--- PASSAGE GIVEN ---

Pairwise Distances#

The phylozoo.core.distance module provides immutable containers for pairwise distances between taxa, along with comprehensive tools for classification and optimization. Distance matrices are fundamental to many phylogenetic inference algorithms.

All classes and functions on this page can be imported from the core distance module:

from phylozoo.core.distance import *
# or directly
from phylozoo.core.distance import DistanceMatrix

Working with Distance Matrices#

The DistanceMatrix class is the canonical container for pairwise distances in PhyloZoo. It provides an immutable, labeled, and read-only representation that ensures data integrity throughout your analysis pipeline.

Creating a Distance Matrix#

Distance matrices can be created from NumPy arrays with optional labels:

import numpy as np
from phylozoo.core.distance import DistanceMatrix

# Create a symmetric distance matrix
matrix = np.array([
    [0.0, 1.0, 2.0],
    [1.0, 0.0, 1.0],
    [2.0, 1.0, 0.0]
])

# Create with labels
dm = DistanceMatrix(matrix, labels=["A", "B", "C"])

# Or without labels (defaults to 0, 1, 2, ...)
dm2 = DistanceMatrix(matrix)

The matrix must be square and symmetric. The constructor validates these properties and raises PhyloZooValueError if the input is invalid.

Accessing Distances#

Distance matrices provide several methods for accessing distances and metadata:

# Get distance between two labeled items
distance = dm.get_distance("A", "B")  # Returns: 1.0

# Get the index of a label
index = dm.get_index("A")  # Returns: 0

# Access labels and underlying array
labels = dm.labels        # Returns: ("A", "B", "C")
array = dm.np_array       # Returns: read-only numpy array

These methods provide safe access to distances without exposing the mutable underlying array, maintaining immutability guarantees.

File Input/Output#

Distance matrices support reading and writing in multiple phylogenetic formats:

NEXUS (default): Standard phylogenetic data format — see NEXUS format
PHYLIP: Classic phylogenetic format — see PHYLIP format
CSV: Comma-separated values for interoperability — see CSV format

# Load from file (auto-detects format by extension)
dm = DistanceMatrix.load("distances.nexus")

# Load with explicit format
dm = DistanceMatrix.load("distances.phy", format="phylip")

# Save to file
dm.save("output.csv", format="csv")

Classification Functions#

The distance module provides functions to classify distance matrices based on mathematical properties. These classifications are essential for validating that distance matrices meet the requirements of specific algorithms.

Basic Properties#

Non-negativity

The is_nonnegative() function checks that all distances are non-negative: \(d(i,j) \geq 0\) for all \(i, j\). This is a fundamental requirement for distance functions.

Zero Diagonal

The has_zero_diagonal() function verifies that all diagonal entries are exactly zero, ensuring that the distance from any item to itself is zero. This is a strict equality check using NumPy equality, intended to verify metric conventions.

--- SUPPLIED DATA ---

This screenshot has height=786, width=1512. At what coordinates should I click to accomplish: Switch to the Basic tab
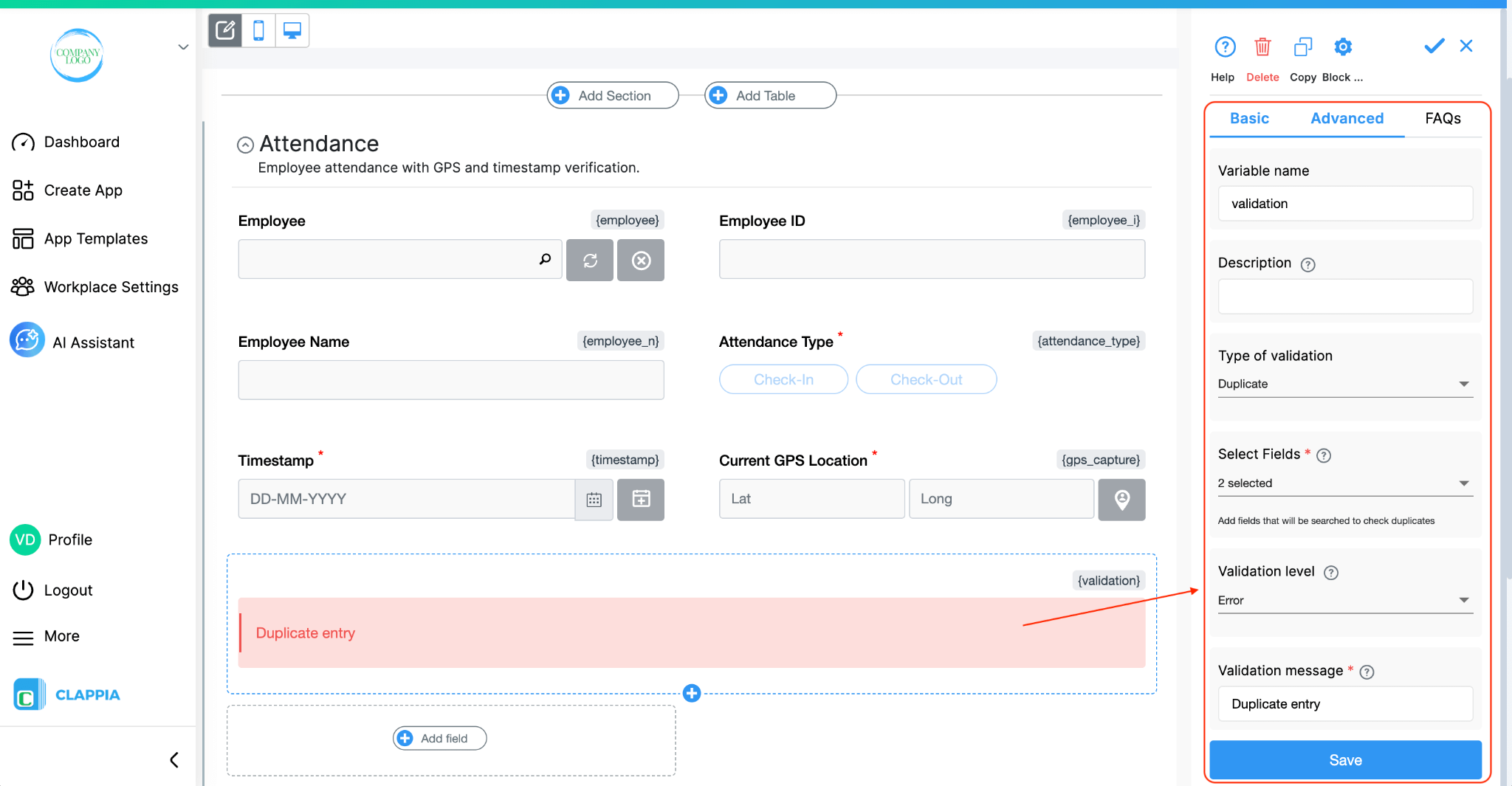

---

» STATED TASK
Write the next part of the PhyloZoo distance matrix documentation, starting after its last sentence. The material here was drawn from a separate source.

» RESULT
Triangle Inequality

The satisfies_triangle_inequality() function checks whether the distance matrix satisfies the triangle inequality:

\[d(i,k) \leq d(i,j) + d(j,k) \quad \forall i, j, k\]

This property is fundamental to metric spaces and is required by many distance-based algorithms. The implementation uses Numba-accelerated triple loops for efficient computation on moderately sized matrices.

Example:

from phylozoo.core.distance.classifications import satisfies_triangle_inequality

if satisfies_triangle_inequality(dm):
    print("Matrix satisfies triangle inequality")
else:
    print("Matrix violates triangle inequality")

Metric Properties#

Metrics

A metric distance matrix satisfies four properties:

Non-negativity: \(d(x, y) \geq 0\) for all \(x, y\)
Triangle inequality: \(d(x, z) \leq d(x, y) + d(y, z)\) for all \(x, y, z\)
Zero diagonal: \(d(x, x) = 0\) for all \(x\)
Symmetry: \(d(x, y) = d(y, x)\) for all \(x, y\) (enforced by constructor)

The is_metric() function provides a convenient wrapper that checks all of these properties. Use this function when downstream algorithms require a proper metric and you want a single boolean check.

Pseudo-metrics

A pseudo-metric is like a metric but allows distinct items to have zero distance. The is_pseudo_metric() function checks non-negativity and triangle inequality, but does not require a zero diagonal.

Kalmanson Conditions

The Kalmanson condition [Kalmanson, 1975] is a pair of inequalities that must hold for every ordered quadruple \((i < j < k < l)\) in a circular ordering:

\[\begin{split}d(i,j) + d(k,l) &\leq d(i,k) + d(j,l) \\ d(i,l) + d(j,k) &\leq d(i,k) + d(j,l)\end{split}\]

The is_kalmanson() function checks these conditions with respect to a given circular ordering. This function requires:

The matrix to be a pseudo-metric
The provided CircularOrdering to contain exactly the same labels as the distance matrix

The check is implemented using Numba-accelerated loops.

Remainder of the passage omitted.